In the above code, the transactional Producer can guarantee that record1 and record2 either both commit successfully or fail to write. In fact, even if the write fails, Kafka will write them to the underlying log, that is, the Consumer will still see these messages, and the specific Consumer side reads the messages sent by the transactional Producer.

Consumer configuration

When reading a message sent by a transactional Producer, the isolation.level parameter on the Consumer side indicates the isolation level of the transaction, that is, determines the level at which the Consumer reads the message. This parameter has two values: read_uncommitted: default value, surface Consumer can read any message written by Kafka, regardless of whether the transaction Producer committed the transaction properly.
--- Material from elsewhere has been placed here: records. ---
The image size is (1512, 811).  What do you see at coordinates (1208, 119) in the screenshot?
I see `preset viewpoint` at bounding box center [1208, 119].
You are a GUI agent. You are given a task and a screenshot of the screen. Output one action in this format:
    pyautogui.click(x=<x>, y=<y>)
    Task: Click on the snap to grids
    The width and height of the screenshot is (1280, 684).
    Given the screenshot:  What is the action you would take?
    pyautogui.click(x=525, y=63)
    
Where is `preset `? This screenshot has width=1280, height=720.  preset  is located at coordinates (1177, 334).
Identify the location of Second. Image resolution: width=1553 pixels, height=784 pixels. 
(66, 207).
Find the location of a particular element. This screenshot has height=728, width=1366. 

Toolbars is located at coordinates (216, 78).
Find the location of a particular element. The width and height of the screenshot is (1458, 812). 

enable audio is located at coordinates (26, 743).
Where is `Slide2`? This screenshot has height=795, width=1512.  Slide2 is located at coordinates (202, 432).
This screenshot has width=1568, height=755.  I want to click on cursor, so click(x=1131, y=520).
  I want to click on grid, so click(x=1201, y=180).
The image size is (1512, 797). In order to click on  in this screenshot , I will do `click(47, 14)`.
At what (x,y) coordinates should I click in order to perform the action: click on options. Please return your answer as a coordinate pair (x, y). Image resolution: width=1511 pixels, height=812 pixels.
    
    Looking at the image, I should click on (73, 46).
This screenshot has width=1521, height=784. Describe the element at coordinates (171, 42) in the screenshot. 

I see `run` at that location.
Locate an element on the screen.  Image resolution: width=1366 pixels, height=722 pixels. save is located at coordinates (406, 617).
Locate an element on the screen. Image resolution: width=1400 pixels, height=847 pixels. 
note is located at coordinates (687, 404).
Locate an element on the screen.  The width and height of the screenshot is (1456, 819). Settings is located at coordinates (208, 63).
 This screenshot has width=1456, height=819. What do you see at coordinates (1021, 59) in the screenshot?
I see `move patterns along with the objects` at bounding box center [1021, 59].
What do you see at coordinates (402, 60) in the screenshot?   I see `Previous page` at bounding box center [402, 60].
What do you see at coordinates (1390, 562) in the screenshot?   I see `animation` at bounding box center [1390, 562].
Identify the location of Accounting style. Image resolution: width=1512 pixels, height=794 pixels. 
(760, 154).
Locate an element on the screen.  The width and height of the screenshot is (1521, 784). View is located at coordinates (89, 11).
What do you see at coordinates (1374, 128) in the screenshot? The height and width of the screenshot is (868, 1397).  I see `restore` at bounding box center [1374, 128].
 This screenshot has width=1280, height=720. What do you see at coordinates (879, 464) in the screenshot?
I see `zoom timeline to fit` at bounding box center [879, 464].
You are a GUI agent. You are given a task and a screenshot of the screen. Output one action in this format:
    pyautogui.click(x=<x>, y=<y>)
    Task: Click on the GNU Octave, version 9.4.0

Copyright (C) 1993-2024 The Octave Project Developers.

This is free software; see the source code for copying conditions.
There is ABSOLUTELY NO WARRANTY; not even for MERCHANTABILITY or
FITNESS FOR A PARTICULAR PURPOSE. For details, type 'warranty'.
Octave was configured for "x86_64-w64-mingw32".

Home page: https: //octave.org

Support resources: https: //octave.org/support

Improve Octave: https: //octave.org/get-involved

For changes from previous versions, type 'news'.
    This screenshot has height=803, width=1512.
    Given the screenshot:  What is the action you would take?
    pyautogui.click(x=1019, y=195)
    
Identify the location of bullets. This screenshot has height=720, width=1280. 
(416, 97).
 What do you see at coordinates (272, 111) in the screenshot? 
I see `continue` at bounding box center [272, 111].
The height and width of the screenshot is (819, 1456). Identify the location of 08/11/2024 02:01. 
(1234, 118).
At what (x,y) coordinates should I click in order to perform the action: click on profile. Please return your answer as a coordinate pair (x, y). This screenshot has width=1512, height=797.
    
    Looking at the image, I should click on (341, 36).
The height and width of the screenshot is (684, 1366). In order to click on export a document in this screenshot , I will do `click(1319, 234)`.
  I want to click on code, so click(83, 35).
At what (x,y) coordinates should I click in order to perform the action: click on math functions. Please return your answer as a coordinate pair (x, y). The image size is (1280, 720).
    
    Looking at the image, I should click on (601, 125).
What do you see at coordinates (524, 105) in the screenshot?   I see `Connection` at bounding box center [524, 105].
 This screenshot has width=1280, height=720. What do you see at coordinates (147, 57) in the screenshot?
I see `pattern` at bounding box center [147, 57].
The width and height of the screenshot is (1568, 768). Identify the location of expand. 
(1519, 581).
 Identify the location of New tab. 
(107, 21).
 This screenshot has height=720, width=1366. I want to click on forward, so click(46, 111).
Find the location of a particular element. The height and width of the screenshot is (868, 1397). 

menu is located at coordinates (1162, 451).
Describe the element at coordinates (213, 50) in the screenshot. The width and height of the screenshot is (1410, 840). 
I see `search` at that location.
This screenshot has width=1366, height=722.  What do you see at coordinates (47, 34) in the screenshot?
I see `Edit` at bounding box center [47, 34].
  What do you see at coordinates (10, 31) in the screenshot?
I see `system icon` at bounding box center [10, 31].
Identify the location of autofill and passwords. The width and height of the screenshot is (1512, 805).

Obviously, if transactional Producer is enabled, the Consumer argument should not use this value, otherwise the transaction is invalid. read_committed: Surface Consumer reads only messages written in transactions successfully committed by transactional producers, and all messages written by non-transactional producers are visible to Consumer.

After reading the above, do you have any further understanding of how to resolve Kafka message loss and consumption accuracy? If you still want to know more knowledge or related content, please pay attention to the industry information channel, thank you for your support.